# Data shown:
——
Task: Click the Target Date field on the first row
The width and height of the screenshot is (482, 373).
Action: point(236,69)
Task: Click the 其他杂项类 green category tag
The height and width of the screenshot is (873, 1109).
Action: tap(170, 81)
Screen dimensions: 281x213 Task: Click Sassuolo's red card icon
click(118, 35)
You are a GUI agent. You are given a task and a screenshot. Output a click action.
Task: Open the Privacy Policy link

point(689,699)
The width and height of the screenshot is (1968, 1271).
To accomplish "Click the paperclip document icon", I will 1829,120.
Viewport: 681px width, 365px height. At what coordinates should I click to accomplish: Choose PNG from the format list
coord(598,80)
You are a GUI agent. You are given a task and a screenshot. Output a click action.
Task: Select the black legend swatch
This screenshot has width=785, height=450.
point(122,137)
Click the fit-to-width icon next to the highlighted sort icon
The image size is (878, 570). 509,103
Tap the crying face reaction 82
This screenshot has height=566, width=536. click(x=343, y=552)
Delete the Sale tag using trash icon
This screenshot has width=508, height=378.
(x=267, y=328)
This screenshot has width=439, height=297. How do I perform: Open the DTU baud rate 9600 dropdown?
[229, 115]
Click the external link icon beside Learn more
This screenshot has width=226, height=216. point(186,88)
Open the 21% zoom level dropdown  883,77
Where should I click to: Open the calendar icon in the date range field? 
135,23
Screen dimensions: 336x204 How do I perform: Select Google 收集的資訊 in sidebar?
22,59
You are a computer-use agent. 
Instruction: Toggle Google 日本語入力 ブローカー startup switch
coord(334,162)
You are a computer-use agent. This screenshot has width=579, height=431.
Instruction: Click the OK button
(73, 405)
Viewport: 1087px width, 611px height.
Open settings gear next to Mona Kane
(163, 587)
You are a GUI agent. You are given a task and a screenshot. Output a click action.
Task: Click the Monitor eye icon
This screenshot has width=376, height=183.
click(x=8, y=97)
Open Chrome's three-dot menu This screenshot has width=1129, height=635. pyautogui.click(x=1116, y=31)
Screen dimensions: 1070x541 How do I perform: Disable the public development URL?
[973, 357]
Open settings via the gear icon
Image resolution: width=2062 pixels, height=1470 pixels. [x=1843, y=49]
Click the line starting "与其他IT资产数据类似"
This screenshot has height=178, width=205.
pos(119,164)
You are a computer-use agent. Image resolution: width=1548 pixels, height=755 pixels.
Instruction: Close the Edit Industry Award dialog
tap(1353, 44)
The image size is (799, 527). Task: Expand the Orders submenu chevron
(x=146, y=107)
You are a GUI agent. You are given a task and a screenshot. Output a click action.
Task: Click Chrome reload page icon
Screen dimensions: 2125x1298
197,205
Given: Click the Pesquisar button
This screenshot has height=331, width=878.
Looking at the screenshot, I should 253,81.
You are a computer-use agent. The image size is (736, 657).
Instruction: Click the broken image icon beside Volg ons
——
# Request:
How many lines in the records above contain the string "Viewport", with case counting? Reply with the number alone.

# Task solution:
2